Concernant la recherche, de nombreuses difficultés et insuffisances ont été relevées, telles les difficultés de recourir au diagnostic préimplantatoire. Le maintien du régime d'interdiction avec dérogation des recherches sur l'embryon et les cellules souches embryonnaires humaines par la loi relative à la bioéthique de juillet 2011 a été unanimement dénoncé par la communauté scientifique. L'argument parfois avancé selon lequel les cellules pluripotentes induites (iPS) permettraient de se passer des cellules souches embryonnaires reste fallacieux. L'OPECST1 a montré combien ce régime pénalisait les recherches en France. Il n'a pas été entendu et continuera de suivre les modalités d'application comme les conséquences de ce regrettable principe d'interdiction.
L'importance des modèles animaux, y compris des grands singes -les seuls vraiment pertinents avant de passer à l'essai clinique chez l'homme-, a été soulignée. Les tentatives de l'Union Européenne d'en limiter trop strictement l'utilisation inquiètent.
Le manque de biobanques reste un frein alors qu'elles sont nécessaires à la recherche translationnelle, l'essentiel de ces maladies étant d'origine génétique, avec pour cause un gène facilement identifiable. Pour progresser, il est en effet nécessaire de constituer des cohortes de patients faisant l'objet d'explorations clinico-biologiques ce qui suppose le stockage de prélèvements dans des biobanques. Ceci permet d'évaluer l'histoire naturelle de ces maladies, d'identifier leurs bases moléculaires grâce à la génomique, l'épigénomique, la transcriptomique et la métabolomique. On disposerait ainsi de modèles cellulaires ou animaux afin d'en étudier les mécanismes physiopathologiques les plus fins.

**Série d'exercices:**
(1) D'après le texte, quels animaux sont les seuls vraiment pertinents avant de passer à l'essai clinique chez l'homme ?
(2) Traduisez en anglais cette phrase du texte : « Pour progresser, il est en effet nécessaire de constituer des cohortes de patients faisant l'objet d'explorations clinico-biologiques ce qui suppose le stockage de prélèvements dans des biobanques. »
(3) Recopiez le passage du texte qui commence par "Concernant la recherche, de" et se termine par "regrettable principe d'interdiction.".

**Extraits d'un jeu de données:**
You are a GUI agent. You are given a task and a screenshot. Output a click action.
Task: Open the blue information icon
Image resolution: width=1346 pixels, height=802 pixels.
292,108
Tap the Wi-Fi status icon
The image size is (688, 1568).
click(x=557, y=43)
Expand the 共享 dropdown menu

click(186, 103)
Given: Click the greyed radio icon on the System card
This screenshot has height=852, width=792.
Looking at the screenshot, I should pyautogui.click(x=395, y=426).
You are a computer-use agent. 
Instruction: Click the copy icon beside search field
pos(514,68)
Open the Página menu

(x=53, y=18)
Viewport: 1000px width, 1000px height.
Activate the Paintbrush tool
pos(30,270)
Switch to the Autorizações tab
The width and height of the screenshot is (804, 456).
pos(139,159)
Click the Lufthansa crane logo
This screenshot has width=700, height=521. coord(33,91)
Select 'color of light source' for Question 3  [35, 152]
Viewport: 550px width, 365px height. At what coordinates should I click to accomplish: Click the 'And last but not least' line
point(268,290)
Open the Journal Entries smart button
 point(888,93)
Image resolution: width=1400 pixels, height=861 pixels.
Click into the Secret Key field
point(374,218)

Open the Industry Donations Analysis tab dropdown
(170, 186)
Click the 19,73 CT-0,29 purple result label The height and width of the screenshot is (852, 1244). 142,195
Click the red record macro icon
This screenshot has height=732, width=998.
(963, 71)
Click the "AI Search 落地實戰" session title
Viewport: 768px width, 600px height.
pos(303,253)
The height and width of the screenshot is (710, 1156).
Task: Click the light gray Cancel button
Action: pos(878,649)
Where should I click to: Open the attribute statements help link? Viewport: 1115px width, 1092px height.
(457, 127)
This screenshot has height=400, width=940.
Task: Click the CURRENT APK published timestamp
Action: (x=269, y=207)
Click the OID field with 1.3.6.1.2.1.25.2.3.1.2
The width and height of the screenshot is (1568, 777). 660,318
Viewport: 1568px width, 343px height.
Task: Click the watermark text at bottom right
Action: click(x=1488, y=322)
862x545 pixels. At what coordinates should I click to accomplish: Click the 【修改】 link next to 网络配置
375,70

**Corrigé:**
(1) Les grands singes.

(2) To make progress, it is indeed necessary to build cohorts of patients undergoing clinical and biological investigations, which requires storing samples in biobanks.

(3)
Concernant la recherche, de nombreuses difficultés et insuffisances ont été relevées, telles les difficultés de recourir au diagnostic préimplantatoire. Le maintien du régime d'interdiction avec dérogation des recherches sur l'embryon et les cellules souches embryonnaires humaines par la loi relative à la bioéthique de juillet 2011 a été unanimement dénoncé par la communauté scientifique. L'argument parfois avancé selon lequel les cellules pluripotentes induites (iPS) permettraient de se passer des cellules souches embryonnaires reste fallacieux. L'OPECST1 a montré combien ce régime pénalisait les recherches en France. Il n'a pas été entendu et continuera de suivre les modalités d'application comme les conséquences de ce regrettable principe d'interdiction.